5. Flex. The flexibility of the Free shoes due to their deeply grooved outsole (see picture below) is the real deal – these shoes flex as well as almost any other that I have worn, and it was one of the things I noticed immediately the first time that I put them on. I do believe that they work your feet in ways that stiffer traditional shoes cannot, and this is a big plus for the Nike Free line.
Given the above features, I view the Nike Free 3.0 as a great choice as a transitional shoe if you’re thinking about working your way down to running barefoot or in an extremely minimalist shoe like the Vibram Fivefingers. Some disagree with this approach, saying that going barefoot from the start is the best approach so that immediate sensory feedback from your feet can prevent you from doing too much, too soon, but the transitional approach worked well for me, and I have managed to avoid any serious injuries so far while running in Vibrams over the past 8-10 months (I should point out that although I’ve tried barefoot running, I’m not a barefoot runner). The important thing to remember with any new shoe, and with minimalist shoes in particular, is to not overdo it – give your feet and legs time to adjust to these shoes, and resist the urge to do too much, too soon.

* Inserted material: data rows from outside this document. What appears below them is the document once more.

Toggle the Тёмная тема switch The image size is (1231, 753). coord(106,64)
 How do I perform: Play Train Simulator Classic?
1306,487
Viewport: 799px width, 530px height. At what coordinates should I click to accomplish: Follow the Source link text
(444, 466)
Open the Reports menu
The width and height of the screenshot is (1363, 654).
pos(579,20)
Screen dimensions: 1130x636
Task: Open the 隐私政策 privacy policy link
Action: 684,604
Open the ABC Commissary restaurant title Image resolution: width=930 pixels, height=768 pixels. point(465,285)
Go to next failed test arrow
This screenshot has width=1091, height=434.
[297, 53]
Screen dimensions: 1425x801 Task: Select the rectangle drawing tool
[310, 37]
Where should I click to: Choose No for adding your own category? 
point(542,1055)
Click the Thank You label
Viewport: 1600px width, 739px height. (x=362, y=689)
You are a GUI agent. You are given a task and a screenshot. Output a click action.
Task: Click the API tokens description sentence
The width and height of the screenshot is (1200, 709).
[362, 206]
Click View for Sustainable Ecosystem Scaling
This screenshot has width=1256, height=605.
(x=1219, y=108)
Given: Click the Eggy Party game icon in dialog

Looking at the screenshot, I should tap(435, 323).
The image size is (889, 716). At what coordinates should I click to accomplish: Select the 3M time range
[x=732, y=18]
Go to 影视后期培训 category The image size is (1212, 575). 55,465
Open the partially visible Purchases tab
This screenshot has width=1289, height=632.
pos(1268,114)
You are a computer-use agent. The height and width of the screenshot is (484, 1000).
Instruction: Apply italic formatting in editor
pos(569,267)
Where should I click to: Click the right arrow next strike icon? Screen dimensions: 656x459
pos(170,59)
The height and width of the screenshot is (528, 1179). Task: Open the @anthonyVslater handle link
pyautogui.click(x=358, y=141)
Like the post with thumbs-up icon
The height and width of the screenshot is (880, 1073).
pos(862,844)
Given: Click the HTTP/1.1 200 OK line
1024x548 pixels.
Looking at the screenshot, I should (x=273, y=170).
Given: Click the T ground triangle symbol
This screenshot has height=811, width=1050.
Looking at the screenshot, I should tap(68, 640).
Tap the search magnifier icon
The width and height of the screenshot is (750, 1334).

I’ll finish by saying that part of my disappointment regarding the release of the Nike Free Run+ stemmed from my belief that it’s arrival was going to coincide with the disappearance of the Free 3.0. This would have been unfortunate since the Free 3.0 is one of my favorite shoes, and one that has played a big role in my minimalist transition. Turns out that the Free 3.0 is still available, at least for now, so if you want to give it a try it can be found at a few places on-line (check the Nike Store for starters) – not sure how long it’s going to last.